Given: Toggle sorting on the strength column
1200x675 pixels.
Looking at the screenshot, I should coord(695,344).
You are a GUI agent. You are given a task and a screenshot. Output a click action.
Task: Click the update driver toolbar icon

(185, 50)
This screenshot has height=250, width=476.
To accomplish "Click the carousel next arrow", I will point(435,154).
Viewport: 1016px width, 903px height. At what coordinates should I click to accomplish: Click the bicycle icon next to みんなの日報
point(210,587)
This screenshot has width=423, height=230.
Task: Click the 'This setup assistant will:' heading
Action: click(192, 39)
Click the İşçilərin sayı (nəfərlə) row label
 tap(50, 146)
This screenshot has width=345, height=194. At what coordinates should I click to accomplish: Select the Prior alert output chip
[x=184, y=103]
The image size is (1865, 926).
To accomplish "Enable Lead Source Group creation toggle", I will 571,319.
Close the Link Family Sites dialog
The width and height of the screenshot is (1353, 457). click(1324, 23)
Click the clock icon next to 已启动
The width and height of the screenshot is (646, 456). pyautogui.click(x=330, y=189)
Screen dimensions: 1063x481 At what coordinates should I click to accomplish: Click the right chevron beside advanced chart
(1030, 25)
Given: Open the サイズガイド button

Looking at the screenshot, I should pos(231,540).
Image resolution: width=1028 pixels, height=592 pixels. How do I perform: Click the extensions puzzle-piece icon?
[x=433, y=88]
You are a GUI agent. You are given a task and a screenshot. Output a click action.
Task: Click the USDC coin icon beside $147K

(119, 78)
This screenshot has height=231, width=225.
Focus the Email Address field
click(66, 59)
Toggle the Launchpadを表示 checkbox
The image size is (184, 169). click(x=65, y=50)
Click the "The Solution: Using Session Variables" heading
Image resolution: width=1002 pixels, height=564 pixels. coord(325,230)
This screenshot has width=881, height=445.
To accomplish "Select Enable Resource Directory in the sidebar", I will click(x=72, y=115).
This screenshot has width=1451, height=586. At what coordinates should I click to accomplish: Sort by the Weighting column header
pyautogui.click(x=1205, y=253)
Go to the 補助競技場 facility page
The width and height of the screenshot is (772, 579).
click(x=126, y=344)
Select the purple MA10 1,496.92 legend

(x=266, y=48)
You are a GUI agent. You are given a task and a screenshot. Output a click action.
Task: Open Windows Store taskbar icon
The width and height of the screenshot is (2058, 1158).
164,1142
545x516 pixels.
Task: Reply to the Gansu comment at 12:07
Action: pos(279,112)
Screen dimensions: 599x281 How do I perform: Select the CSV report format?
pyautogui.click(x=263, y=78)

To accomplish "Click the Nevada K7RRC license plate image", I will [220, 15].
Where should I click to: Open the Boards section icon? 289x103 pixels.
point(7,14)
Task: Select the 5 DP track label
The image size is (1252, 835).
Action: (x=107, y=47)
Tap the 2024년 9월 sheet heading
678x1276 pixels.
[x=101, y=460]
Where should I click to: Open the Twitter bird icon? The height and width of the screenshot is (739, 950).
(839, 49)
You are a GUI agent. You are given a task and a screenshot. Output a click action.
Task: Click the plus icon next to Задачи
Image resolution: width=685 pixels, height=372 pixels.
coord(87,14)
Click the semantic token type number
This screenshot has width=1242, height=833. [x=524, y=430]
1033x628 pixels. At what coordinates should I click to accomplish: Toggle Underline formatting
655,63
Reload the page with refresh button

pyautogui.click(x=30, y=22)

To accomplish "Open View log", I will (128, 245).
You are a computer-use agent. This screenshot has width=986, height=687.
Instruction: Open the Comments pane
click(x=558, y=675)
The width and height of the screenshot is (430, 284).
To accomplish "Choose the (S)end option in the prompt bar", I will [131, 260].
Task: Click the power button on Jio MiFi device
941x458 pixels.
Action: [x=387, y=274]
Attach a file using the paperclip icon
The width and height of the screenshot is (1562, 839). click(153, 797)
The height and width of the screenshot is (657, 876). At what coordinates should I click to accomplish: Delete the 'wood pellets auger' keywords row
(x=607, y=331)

☆ ☆ ☆

• What is expected: Reproduce every line of the entries above verbatim, changing nothing.

• Final result:
Given: Toggle sorting on the strength column
1200x675 pixels.
Looking at the screenshot, I should coord(695,344).
You are a GUI agent. You are given a task and a screenshot. Output a click action.
Task: Click the update driver toolbar icon

(185, 50)
This screenshot has height=250, width=476.
To accomplish "Click the carousel next arrow", I will point(435,154).
Viewport: 1016px width, 903px height. At what coordinates should I click to accomplish: Click the bicycle icon next to みんなの日報
point(210,587)
This screenshot has width=423, height=230.
Task: Click the 'This setup assistant will:' heading
Action: click(192, 39)
Click the İşçilərin sayı (nəfərlə) row label
 tap(50, 146)
This screenshot has width=345, height=194. At what coordinates should I click to accomplish: Select the Prior alert output chip
[x=184, y=103]
The image size is (1865, 926).
To accomplish "Enable Lead Source Group creation toggle", I will 571,319.
Close the Link Family Sites dialog
The width and height of the screenshot is (1353, 457). click(1324, 23)
Click the clock icon next to 已启动
The width and height of the screenshot is (646, 456). pyautogui.click(x=330, y=189)
Screen dimensions: 1063x481 At what coordinates should I click to accomplish: Click the right chevron beside advanced chart
(1030, 25)
Given: Open the サイズガイド button

Looking at the screenshot, I should pos(231,540).
Image resolution: width=1028 pixels, height=592 pixels. How do I perform: Click the extensions puzzle-piece icon?
[x=433, y=88]
You are a GUI agent. You are given a task and a screenshot. Output a click action.
Task: Click the USDC coin icon beside $147K

(119, 78)
This screenshot has height=231, width=225.
Focus the Email Address field
click(66, 59)
Toggle the Launchpadを表示 checkbox
The image size is (184, 169). click(x=65, y=50)
Click the "The Solution: Using Session Variables" heading
Image resolution: width=1002 pixels, height=564 pixels. coord(325,230)
This screenshot has width=881, height=445.
To accomplish "Select Enable Resource Directory in the sidebar", I will click(x=72, y=115).
This screenshot has width=1451, height=586. At what coordinates should I click to accomplish: Sort by the Weighting column header
pyautogui.click(x=1205, y=253)
Go to the 補助競技場 facility page
The width and height of the screenshot is (772, 579).
click(x=126, y=344)
Select the purple MA10 1,496.92 legend

(x=266, y=48)
You are a GUI agent. You are given a task and a screenshot. Output a click action.
Task: Open Windows Store taskbar icon
The width and height of the screenshot is (2058, 1158).
164,1142
545x516 pixels.
Task: Reply to the Gansu comment at 12:07
Action: pos(279,112)
Screen dimensions: 599x281 How do I perform: Select the CSV report format?
pyautogui.click(x=263, y=78)

To accomplish "Click the Nevada K7RRC license plate image", I will [220, 15].
Where should I click to: Open the Boards section icon? 289x103 pixels.
point(7,14)
Task: Select the 5 DP track label
The image size is (1252, 835).
Action: (x=107, y=47)
Tap the 2024년 9월 sheet heading
678x1276 pixels.
[x=101, y=460]
Where should I click to: Open the Twitter bird icon? The height and width of the screenshot is (739, 950).
(839, 49)
You are a GUI agent. You are given a task and a screenshot. Output a click action.
Task: Click the plus icon next to Задачи
Image resolution: width=685 pixels, height=372 pixels.
coord(87,14)
Click the semantic token type number
This screenshot has width=1242, height=833. [x=524, y=430]
1033x628 pixels. At what coordinates should I click to accomplish: Toggle Underline formatting
655,63
Reload the page with refresh button

pyautogui.click(x=30, y=22)

To accomplish "Open View log", I will (128, 245).
You are a computer-use agent. This screenshot has width=986, height=687.
Instruction: Open the Comments pane
click(x=558, y=675)
The width and height of the screenshot is (430, 284).
To accomplish "Choose the (S)end option in the prompt bar", I will [131, 260].
Task: Click the power button on Jio MiFi device
941x458 pixels.
Action: [x=387, y=274]
Attach a file using the paperclip icon
The width and height of the screenshot is (1562, 839). click(153, 797)
The height and width of the screenshot is (657, 876). At what coordinates should I click to accomplish: Delete the 'wood pellets auger' keywords row
(x=607, y=331)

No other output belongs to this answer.